▶ _SUPPLIED INFORMATION_:
'''

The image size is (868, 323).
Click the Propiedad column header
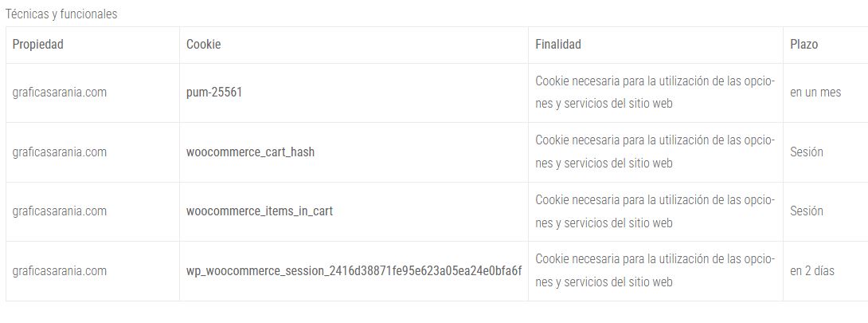pyautogui.click(x=38, y=45)
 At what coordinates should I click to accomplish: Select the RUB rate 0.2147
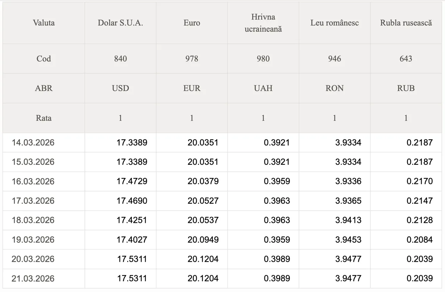[x=420, y=201]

'''

Please print the data above once more, exactly and without images.

▶ _ANSWER TO THIS TASK_:
The image size is (868, 323).
Click the Propiedad column header
pyautogui.click(x=38, y=45)
 At what coordinates should I click to accomplish: Select the RUB rate 0.2147
[x=420, y=201]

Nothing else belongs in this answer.